A “when-issued” public trading market for Arcosa’s common stock is expected to begin on or about October 16, 2018 on the NYSE and continue through the close of trading on the day prior to the distribution date. Beginning on November 1, 2018, “when-issued” trading will end and Arcosa will begin “regular-way” trading on the NYSE under the symbol “ACA.”

Information About the Separation

The distribution of Arcosa’s shares will be made in book entry form, which means no physical share certificates of Arcosa will be issued. No action is required by Trinity stockholders in order to receive shares of Arcosa common stock in the distribution and they will not be required to surrender or exchange their Trinity shares.

Prior to the distribution date, Trinity will mail an information statement to holders of Trinity common stock as of the record date. The information statement describes Arcosa, including the risks of owning Arcosa common stock and other details regarding the distribution and is an exhibit to Arcosa’s Registration Statement on Form 10, as amended (the “Form 10”), which Arcosa has filed with the Securities and Exchange Commission (the “SEC”) and is available at www.sec.gov.
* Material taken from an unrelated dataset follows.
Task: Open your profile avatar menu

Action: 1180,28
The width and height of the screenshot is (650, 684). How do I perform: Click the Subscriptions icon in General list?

The completion of the Arcosa distribution is subject to the satisfaction or waiver of a number of conditions, including the Form 10 for the Arcosa common stock being declared effective by the SEC and certain other conditions described in the Information Statement included in the Form 10 and in the form of Separation and Distribution Agreement, which is filed as an exhibit to the Form 10. Trinity and Arcosa expect all conditions to the Arcosa distribution to be satisfied on or before the distribution date.

The Arcosa separation has been structured to qualify as a tax-free distribution to U.S. holders of Trinity common stock for U.S. federal income tax purposes. Cash received in lieu of fractional shares will, however, be taxable. Trinity stockholders should consult their tax advisors with respect to the U.S. federal, state, local and non-U.S. tax consequences of the Arcosa separation.